Doe and Cervenka got married in 1980, and the band’s first two albums, Los Angeles and Wild Gift, were produced by Ray Manzarek, the Doors’ legendary organist. X signed with a major label, Elektra Records, in 1982 for its next three albums. But even though the band was showered with critical praise, it never gained much of a foothold on rock radio and thus never made much money. Doe and Cervenka divorced in 1985 (she would later marry actor Viggo Mortensen), and Zoom left the band in 1986 (briefly replaced by the Blasters’ Dave Alvin).

There were two more studio albums in 1987 and 1993 (1987’s See How We Are is probably their best), but the group disbanded in 1998. The original line-up reunited in 2004, however, and has been touring ever since. With the 40th anniversary of Los Angeles due this year, X decided to record a studio album of new songs for the first time in 27 years.
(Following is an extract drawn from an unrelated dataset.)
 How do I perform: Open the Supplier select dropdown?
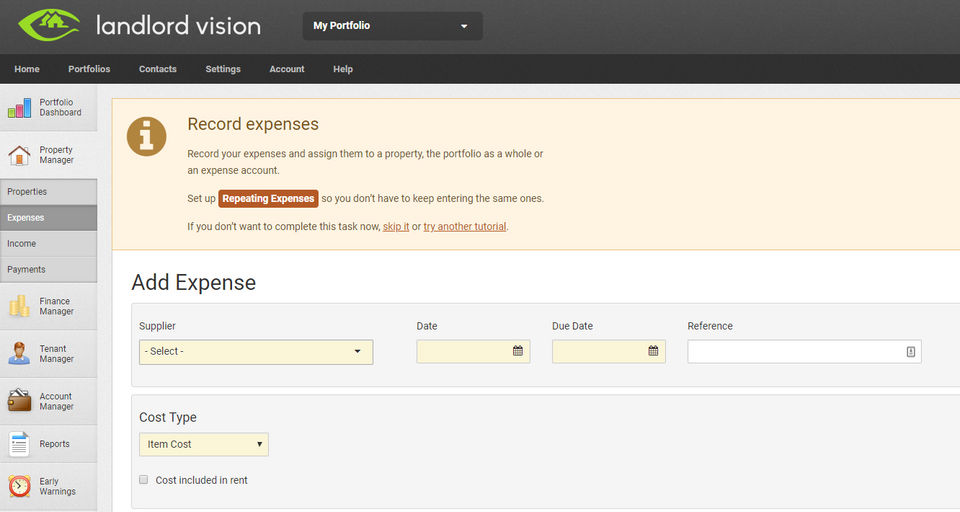pyautogui.click(x=256, y=352)
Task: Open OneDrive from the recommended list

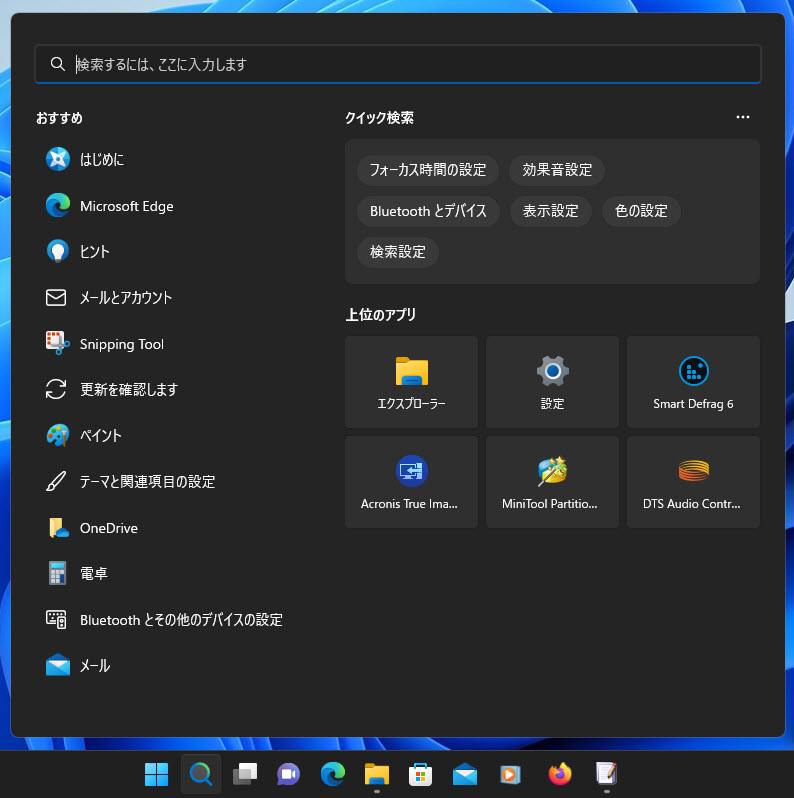Action: [108, 528]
Alphabetland was a return to the twin-vocal, careening-speed sound of their debut album and has been warmly received.

After recording eight studio albums with X, two with the Knitters and 13 as a solo artist, after publishing two books about the L.A. music scene, and after acting roles in movies such as Boogie Nights and TV shows such as Roswell, Doe has enjoyed a busy and impressive career. And if Antioch wasn’t the only source of inspiration, it was a major one.

“I owe Grace so much,” he says, “because of her style of teaching. I’ve applied that to every band I’ve been in, to everyone who ever asked me if I liked their song. She always found a positive way to say what was working and what wasn’t working in a poem. She was never afraid to be very sensitive; she was an incredible mentor.”